**RECORDS PROVIDED**
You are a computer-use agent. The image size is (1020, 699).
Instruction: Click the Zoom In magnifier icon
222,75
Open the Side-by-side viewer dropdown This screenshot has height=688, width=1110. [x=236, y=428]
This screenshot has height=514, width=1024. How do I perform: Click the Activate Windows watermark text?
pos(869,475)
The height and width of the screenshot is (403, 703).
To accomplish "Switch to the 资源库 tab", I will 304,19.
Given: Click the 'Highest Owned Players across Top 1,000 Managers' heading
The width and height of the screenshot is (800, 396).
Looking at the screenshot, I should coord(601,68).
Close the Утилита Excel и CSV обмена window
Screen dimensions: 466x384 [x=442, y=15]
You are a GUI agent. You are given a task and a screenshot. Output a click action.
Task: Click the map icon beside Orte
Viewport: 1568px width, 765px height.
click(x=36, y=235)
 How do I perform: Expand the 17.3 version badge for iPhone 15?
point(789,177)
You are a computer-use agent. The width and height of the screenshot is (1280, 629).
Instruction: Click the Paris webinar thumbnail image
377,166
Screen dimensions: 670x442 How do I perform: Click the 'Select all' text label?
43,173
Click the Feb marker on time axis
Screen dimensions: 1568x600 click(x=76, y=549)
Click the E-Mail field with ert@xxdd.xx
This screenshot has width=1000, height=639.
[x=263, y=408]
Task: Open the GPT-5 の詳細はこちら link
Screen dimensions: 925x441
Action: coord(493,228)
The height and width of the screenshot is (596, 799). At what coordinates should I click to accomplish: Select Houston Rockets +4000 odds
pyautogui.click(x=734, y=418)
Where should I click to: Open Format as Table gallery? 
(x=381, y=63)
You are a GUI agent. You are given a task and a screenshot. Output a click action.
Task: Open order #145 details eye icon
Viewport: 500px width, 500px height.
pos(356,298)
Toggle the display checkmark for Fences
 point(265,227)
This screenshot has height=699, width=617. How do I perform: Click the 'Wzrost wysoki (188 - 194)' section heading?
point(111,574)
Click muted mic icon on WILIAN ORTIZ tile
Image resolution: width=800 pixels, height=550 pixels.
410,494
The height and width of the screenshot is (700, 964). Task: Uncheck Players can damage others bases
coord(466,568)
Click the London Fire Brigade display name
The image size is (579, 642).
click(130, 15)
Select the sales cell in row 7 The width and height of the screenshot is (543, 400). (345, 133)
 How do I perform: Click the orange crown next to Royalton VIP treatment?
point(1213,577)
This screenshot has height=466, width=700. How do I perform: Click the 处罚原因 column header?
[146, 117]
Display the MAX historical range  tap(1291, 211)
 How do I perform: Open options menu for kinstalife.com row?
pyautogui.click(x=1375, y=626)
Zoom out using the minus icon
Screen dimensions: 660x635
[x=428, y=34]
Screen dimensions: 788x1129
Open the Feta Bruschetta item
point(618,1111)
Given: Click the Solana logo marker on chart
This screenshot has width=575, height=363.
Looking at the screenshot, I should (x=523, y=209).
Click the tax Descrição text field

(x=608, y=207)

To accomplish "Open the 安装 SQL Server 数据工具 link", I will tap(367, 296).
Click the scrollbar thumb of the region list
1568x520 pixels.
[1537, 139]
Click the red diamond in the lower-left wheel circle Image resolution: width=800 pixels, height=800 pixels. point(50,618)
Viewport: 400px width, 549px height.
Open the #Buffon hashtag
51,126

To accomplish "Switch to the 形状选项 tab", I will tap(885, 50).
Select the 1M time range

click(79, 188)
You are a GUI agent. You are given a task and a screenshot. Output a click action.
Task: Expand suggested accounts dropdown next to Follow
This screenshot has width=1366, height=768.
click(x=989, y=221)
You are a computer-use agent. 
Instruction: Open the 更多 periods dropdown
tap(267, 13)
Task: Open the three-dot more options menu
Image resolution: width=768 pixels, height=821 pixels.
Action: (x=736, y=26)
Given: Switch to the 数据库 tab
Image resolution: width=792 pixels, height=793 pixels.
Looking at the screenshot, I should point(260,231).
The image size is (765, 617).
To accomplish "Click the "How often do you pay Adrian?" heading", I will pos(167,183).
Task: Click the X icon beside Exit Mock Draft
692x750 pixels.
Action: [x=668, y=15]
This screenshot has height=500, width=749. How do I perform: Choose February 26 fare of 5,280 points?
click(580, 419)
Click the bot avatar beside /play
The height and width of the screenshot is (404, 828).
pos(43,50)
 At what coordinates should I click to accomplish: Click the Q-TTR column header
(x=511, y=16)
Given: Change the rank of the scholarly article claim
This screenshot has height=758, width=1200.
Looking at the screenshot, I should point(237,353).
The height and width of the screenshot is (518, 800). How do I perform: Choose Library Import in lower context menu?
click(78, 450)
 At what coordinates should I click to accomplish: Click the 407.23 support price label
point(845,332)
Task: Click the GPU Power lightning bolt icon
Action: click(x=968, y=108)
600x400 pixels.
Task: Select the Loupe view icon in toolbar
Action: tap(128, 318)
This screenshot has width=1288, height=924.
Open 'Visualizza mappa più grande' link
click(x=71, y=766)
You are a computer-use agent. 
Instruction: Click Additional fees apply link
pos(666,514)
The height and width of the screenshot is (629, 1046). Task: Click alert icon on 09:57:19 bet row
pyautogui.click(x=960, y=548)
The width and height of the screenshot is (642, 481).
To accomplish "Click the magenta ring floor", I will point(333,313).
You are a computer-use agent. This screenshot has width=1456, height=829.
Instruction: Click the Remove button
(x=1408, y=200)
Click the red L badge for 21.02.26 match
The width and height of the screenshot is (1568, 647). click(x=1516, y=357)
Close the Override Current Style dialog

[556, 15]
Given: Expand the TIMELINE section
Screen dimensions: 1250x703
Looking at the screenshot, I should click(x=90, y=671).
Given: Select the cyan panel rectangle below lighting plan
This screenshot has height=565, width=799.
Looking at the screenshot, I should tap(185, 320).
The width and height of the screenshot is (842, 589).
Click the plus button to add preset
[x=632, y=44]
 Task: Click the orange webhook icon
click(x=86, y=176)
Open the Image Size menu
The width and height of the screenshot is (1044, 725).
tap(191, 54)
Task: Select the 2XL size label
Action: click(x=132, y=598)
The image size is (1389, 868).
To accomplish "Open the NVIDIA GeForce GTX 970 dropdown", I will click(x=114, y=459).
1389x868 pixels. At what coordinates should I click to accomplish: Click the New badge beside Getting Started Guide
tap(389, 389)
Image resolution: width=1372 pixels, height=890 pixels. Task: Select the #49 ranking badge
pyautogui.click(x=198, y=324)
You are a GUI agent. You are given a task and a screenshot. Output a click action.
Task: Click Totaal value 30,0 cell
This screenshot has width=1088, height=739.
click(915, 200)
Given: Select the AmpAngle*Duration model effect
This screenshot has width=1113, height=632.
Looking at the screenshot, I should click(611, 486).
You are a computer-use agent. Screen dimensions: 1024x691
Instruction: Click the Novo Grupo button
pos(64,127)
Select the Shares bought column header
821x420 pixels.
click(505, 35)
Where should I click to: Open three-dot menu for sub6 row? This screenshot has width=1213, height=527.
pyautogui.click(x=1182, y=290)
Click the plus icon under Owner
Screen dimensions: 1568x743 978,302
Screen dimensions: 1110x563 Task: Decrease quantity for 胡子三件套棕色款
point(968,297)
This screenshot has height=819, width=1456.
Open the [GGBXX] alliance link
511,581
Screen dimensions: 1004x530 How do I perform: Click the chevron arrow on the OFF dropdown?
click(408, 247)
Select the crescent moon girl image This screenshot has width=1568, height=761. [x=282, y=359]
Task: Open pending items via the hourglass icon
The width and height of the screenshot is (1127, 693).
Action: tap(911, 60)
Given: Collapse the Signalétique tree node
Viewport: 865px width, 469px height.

**ACTION ITEM**
An exact copy of every entry is what is needed here.

**COMPLETED EXERCISE**
You are a computer-use agent. The image size is (1020, 699).
Instruction: Click the Zoom In magnifier icon
222,75
Open the Side-by-side viewer dropdown This screenshot has height=688, width=1110. [x=236, y=428]
This screenshot has height=514, width=1024. How do I perform: Click the Activate Windows watermark text?
pos(869,475)
The height and width of the screenshot is (403, 703).
To accomplish "Switch to the 资源库 tab", I will 304,19.
Given: Click the 'Highest Owned Players across Top 1,000 Managers' heading
The width and height of the screenshot is (800, 396).
Looking at the screenshot, I should coord(601,68).
Close the Утилита Excel и CSV обмена window
Screen dimensions: 466x384 [x=442, y=15]
You are a GUI agent. You are given a task and a screenshot. Output a click action.
Task: Click the map icon beside Orte
Viewport: 1568px width, 765px height.
click(x=36, y=235)
 How do I perform: Expand the 17.3 version badge for iPhone 15?
point(789,177)
You are a computer-use agent. The width and height of the screenshot is (1280, 629).
Instruction: Click the Paris webinar thumbnail image
377,166
Screen dimensions: 670x442 How do I perform: Click the 'Select all' text label?
43,173
Click the Feb marker on time axis
Screen dimensions: 1568x600 click(x=76, y=549)
Click the E-Mail field with ert@xxdd.xx
This screenshot has width=1000, height=639.
[x=263, y=408]
Task: Open the GPT-5 の詳細はこちら link
Screen dimensions: 925x441
Action: coord(493,228)
The height and width of the screenshot is (596, 799). At what coordinates should I click to accomplish: Select Houston Rockets +4000 odds
pyautogui.click(x=734, y=418)
Where should I click to: Open Format as Table gallery? 
(x=381, y=63)
You are a GUI agent. You are given a task and a screenshot. Output a click action.
Task: Open order #145 details eye icon
Viewport: 500px width, 500px height.
pos(356,298)
Toggle the display checkmark for Fences
 point(265,227)
This screenshot has height=699, width=617. How do I perform: Click the 'Wzrost wysoki (188 - 194)' section heading?
point(111,574)
Click muted mic icon on WILIAN ORTIZ tile
Image resolution: width=800 pixels, height=550 pixels.
410,494
The height and width of the screenshot is (700, 964). Task: Uncheck Players can damage others bases
coord(466,568)
Click the London Fire Brigade display name
The image size is (579, 642).
click(130, 15)
Select the sales cell in row 7 The width and height of the screenshot is (543, 400). (345, 133)
 How do I perform: Click the orange crown next to Royalton VIP treatment?
point(1213,577)
This screenshot has height=466, width=700. How do I perform: Click the 处罚原因 column header?
[146, 117]
Display the MAX historical range  tap(1291, 211)
 How do I perform: Open options menu for kinstalife.com row?
pyautogui.click(x=1375, y=626)
Zoom out using the minus icon
Screen dimensions: 660x635
[x=428, y=34]
Screen dimensions: 788x1129
Open the Feta Bruschetta item
point(618,1111)
Given: Click the Solana logo marker on chart
This screenshot has width=575, height=363.
Looking at the screenshot, I should (x=523, y=209).
Click the tax Descrição text field

(x=608, y=207)

To accomplish "Open the 安装 SQL Server 数据工具 link", I will tap(367, 296).
Click the scrollbar thumb of the region list
1568x520 pixels.
[1537, 139]
Click the red diamond in the lower-left wheel circle Image resolution: width=800 pixels, height=800 pixels. point(50,618)
Viewport: 400px width, 549px height.
Open the #Buffon hashtag
51,126

To accomplish "Switch to the 形状选项 tab", I will tap(885, 50).
Select the 1M time range

click(79, 188)
You are a GUI agent. You are given a task and a screenshot. Output a click action.
Task: Expand suggested accounts dropdown next to Follow
This screenshot has width=1366, height=768.
click(x=989, y=221)
You are a computer-use agent. 
Instruction: Open the 更多 periods dropdown
tap(267, 13)
Task: Open the three-dot more options menu
Image resolution: width=768 pixels, height=821 pixels.
Action: (x=736, y=26)
Given: Switch to the 数据库 tab
Image resolution: width=792 pixels, height=793 pixels.
Looking at the screenshot, I should point(260,231).
The image size is (765, 617).
To accomplish "Click the "How often do you pay Adrian?" heading", I will pos(167,183).
Task: Click the X icon beside Exit Mock Draft
692x750 pixels.
Action: [x=668, y=15]
This screenshot has height=500, width=749. How do I perform: Choose February 26 fare of 5,280 points?
click(580, 419)
Click the bot avatar beside /play
The height and width of the screenshot is (404, 828).
pos(43,50)
 At what coordinates should I click to accomplish: Click the Q-TTR column header
(x=511, y=16)
Given: Change the rank of the scholarly article claim
This screenshot has height=758, width=1200.
Looking at the screenshot, I should point(237,353).
The height and width of the screenshot is (518, 800). How do I perform: Choose Library Import in lower context menu?
click(78, 450)
 At what coordinates should I click to accomplish: Click the 407.23 support price label
point(845,332)
Task: Click the GPU Power lightning bolt icon
Action: click(x=968, y=108)
600x400 pixels.
Task: Select the Loupe view icon in toolbar
Action: tap(128, 318)
This screenshot has width=1288, height=924.
Open 'Visualizza mappa più grande' link
click(x=71, y=766)
You are a computer-use agent. 
Instruction: Click Additional fees apply link
pos(666,514)
The height and width of the screenshot is (629, 1046). Task: Click alert icon on 09:57:19 bet row
pyautogui.click(x=960, y=548)
The width and height of the screenshot is (642, 481).
To accomplish "Click the magenta ring floor", I will point(333,313).
You are a computer-use agent. This screenshot has width=1456, height=829.
Instruction: Click the Remove button
(x=1408, y=200)
Click the red L badge for 21.02.26 match
The width and height of the screenshot is (1568, 647). click(x=1516, y=357)
Close the Override Current Style dialog

[556, 15]
Given: Expand the TIMELINE section
Screen dimensions: 1250x703
Looking at the screenshot, I should click(x=90, y=671).
Given: Select the cyan panel rectangle below lighting plan
This screenshot has height=565, width=799.
Looking at the screenshot, I should tap(185, 320).
The width and height of the screenshot is (842, 589).
Click the plus button to add preset
[x=632, y=44]
 Task: Click the orange webhook icon
click(x=86, y=176)
Open the Image Size menu
The width and height of the screenshot is (1044, 725).
tap(191, 54)
Task: Select the 2XL size label
Action: click(x=132, y=598)
The image size is (1389, 868).
To accomplish "Open the NVIDIA GeForce GTX 970 dropdown", I will click(x=114, y=459).
1389x868 pixels. At what coordinates should I click to accomplish: Click the New badge beside Getting Started Guide
tap(389, 389)
Image resolution: width=1372 pixels, height=890 pixels. Task: Select the #49 ranking badge
pyautogui.click(x=198, y=324)
You are a GUI agent. You are given a task and a screenshot. Output a click action.
Task: Click Totaal value 30,0 cell
This screenshot has width=1088, height=739.
click(915, 200)
Given: Select the AmpAngle*Duration model effect
This screenshot has width=1113, height=632.
Looking at the screenshot, I should click(611, 486).
You are a computer-use agent. Screen dimensions: 1024x691
Instruction: Click the Novo Grupo button
pos(64,127)
Select the Shares bought column header
821x420 pixels.
click(505, 35)
Where should I click to: Open three-dot menu for sub6 row? This screenshot has width=1213, height=527.
pyautogui.click(x=1182, y=290)
Click the plus icon under Owner
Screen dimensions: 1568x743 978,302
Screen dimensions: 1110x563 Task: Decrease quantity for 胡子三件套棕色款
point(968,297)
This screenshot has height=819, width=1456.
Open the [GGBXX] alliance link
511,581
Screen dimensions: 1004x530 How do I perform: Click the chevron arrow on the OFF dropdown?
click(408, 247)
Select the crescent moon girl image This screenshot has width=1568, height=761. [x=282, y=359]
Task: Open pending items via the hourglass icon
The width and height of the screenshot is (1127, 693).
Action: tap(911, 60)
Given: Collapse the Signalétique tree node
Viewport: 865px width, 469px height.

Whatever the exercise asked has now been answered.